Le Premier ministre australien, Anthony Albanese, a confirmé qu’une Australienne, Zomi Frankcom, figurait parmi les victimes. «C’est complètement inacceptable. L’Australie exige que tous les responsables de la mort de travailleurs humanitaires rendent des comptes», a-t-il déclaré. Un correspondant de l’AFP a vu à l’hôpital des Martyrs d’Al Aqsa de Deir el-Balah cinq corps et trois passeports étrangers près des dépouilles. Des images de ces corps et des passeports circulent également sur les réseaux sociaux.
Un «incident tragique» selon l’armée israélienne
L’armée israélienne a dit «passer en revue l’incident tragique au plus haut niveau pour en comprendre les circonstances» et indiqué qu’elle allait ouvrir «une enquête» pour déterminer les circonstances de la frappe meurtrière. «Cela nous aidera à limiter le risque qu’un tel événement se reproduise», a déclaré le contre-amiral Daniel Hagari, porte-parole de l’armée, ajoutant s’être entretenu avec le fondateur de l’ONG, le chef hispano-américain José Andrés.
L’officier a indiqué lui avoir exprimé «les plus sincères condoléances de l’armée israélienne aux familles et à la grande famille de World Central Kitchen». Dans son message, Daniel Hagari évoque «la noble mission (de WCK) consistant à apporter de la nourriture et de l’aide humanitaire à la population de Gaza». «WCK était aussi venu en aide aux Israéliens après le massacre du 7 octobre ; ils ont été parmi les premières ONG arrivées ici», a-t-il ajouté. «Nous irons jusqu’au bout [de cette affaire, NDLR] et nous partagerons nos constatations en toute transparence», a-t-il encore dit.

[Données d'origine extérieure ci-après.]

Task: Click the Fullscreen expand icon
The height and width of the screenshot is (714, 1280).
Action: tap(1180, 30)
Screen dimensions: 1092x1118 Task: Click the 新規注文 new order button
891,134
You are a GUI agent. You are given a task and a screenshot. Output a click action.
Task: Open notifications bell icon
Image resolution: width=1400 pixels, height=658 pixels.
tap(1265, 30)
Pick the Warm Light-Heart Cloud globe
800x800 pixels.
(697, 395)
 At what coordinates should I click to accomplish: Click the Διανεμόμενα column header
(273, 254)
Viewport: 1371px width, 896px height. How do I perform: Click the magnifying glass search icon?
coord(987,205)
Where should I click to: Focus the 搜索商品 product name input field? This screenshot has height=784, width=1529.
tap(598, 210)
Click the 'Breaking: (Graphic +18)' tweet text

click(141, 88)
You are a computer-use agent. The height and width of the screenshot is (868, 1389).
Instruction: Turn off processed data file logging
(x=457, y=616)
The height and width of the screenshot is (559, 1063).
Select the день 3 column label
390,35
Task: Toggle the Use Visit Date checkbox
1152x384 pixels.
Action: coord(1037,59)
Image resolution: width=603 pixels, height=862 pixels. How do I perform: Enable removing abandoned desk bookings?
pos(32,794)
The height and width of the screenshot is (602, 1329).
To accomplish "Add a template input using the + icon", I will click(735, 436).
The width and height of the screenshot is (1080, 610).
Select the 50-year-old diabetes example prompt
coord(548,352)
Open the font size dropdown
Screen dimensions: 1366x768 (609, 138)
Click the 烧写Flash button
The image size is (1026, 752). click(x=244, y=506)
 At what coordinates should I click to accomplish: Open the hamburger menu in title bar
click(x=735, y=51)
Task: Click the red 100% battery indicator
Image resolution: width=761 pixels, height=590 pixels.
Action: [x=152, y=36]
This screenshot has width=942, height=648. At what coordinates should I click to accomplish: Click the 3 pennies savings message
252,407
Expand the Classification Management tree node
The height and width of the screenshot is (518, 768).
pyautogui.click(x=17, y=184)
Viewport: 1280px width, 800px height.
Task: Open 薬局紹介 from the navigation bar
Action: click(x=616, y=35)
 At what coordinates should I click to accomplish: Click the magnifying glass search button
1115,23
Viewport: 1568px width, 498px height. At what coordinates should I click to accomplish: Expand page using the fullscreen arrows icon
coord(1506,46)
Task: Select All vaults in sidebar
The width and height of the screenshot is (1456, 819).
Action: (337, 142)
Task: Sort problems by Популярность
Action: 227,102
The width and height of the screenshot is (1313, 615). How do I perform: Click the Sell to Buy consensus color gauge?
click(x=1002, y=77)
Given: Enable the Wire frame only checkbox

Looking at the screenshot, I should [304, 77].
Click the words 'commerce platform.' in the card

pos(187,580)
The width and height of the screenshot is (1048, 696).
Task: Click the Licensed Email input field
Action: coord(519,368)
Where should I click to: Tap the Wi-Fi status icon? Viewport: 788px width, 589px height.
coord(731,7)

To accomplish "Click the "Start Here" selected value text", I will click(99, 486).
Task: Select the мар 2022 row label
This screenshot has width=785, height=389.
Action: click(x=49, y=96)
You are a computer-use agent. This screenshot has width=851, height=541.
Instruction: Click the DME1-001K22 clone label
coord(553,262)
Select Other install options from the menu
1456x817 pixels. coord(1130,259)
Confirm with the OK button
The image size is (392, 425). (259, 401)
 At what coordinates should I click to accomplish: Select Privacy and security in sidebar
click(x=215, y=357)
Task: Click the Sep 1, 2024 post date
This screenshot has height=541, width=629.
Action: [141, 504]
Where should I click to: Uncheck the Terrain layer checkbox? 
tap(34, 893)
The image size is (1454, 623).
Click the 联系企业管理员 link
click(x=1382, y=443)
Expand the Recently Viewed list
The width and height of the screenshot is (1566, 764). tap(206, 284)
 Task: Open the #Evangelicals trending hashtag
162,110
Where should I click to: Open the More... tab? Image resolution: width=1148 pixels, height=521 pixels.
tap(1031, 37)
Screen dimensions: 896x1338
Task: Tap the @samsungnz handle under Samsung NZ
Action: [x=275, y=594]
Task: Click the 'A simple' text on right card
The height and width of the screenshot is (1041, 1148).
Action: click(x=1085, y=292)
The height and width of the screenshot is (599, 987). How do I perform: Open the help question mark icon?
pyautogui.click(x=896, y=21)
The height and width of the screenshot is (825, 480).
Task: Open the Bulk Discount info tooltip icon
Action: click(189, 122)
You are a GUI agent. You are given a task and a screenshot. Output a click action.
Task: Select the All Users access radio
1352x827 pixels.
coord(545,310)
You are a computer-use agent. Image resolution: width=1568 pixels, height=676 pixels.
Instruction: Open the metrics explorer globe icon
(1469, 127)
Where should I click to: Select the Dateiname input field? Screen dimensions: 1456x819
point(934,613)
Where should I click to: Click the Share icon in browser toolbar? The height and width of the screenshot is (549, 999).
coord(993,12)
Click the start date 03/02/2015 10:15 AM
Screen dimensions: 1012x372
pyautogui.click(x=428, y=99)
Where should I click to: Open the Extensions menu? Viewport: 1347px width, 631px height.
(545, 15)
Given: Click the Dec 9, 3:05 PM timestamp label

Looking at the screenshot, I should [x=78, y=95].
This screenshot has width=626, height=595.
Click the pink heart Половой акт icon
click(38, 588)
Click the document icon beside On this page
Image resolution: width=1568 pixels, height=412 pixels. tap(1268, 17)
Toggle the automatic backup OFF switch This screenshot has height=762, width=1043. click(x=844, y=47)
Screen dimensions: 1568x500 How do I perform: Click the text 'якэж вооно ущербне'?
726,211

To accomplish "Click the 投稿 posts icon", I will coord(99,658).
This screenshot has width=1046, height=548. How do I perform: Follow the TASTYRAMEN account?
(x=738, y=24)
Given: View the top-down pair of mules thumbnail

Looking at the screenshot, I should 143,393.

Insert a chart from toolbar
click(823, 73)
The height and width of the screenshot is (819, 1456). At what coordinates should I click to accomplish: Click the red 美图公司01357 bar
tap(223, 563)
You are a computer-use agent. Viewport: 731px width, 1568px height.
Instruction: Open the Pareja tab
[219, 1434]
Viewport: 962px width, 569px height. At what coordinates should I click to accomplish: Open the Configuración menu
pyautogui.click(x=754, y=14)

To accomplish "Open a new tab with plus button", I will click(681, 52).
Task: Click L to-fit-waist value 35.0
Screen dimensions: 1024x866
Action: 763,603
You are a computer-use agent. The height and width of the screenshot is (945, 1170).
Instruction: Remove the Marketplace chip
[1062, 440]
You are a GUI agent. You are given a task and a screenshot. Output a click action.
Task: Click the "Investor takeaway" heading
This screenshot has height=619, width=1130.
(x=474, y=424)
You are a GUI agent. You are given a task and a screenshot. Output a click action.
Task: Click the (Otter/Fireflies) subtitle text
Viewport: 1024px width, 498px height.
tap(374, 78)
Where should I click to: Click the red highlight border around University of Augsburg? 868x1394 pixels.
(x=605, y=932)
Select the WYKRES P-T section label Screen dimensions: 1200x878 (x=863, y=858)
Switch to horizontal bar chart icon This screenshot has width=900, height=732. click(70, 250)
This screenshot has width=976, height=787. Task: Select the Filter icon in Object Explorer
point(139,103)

L’armée israélienne a assuré avoir «travaillé en étroite collaboration avec WCK» pour sa distribution d’aide. World Central Kitchen est impliquée dans l’envoi d’aide par bateau de Chypre vers Gaza et dans la construction d’une jetée temporaire dans le territoire palestinien assiégé. Un premier bateau y avait déchargé sa cargaison mi-mars sous la supervision de l’armée israélienne. L’ONG d’aide alimentaire World Central Kitchen a déclaré suspendre ses activités dans la région après la frappe à Gaza.
Mise à jour : à 14 h 24 avec la déclaration de Benyamin Nétanyahou.
Mise à jour : à 16 h 26 avec la réaction de la France.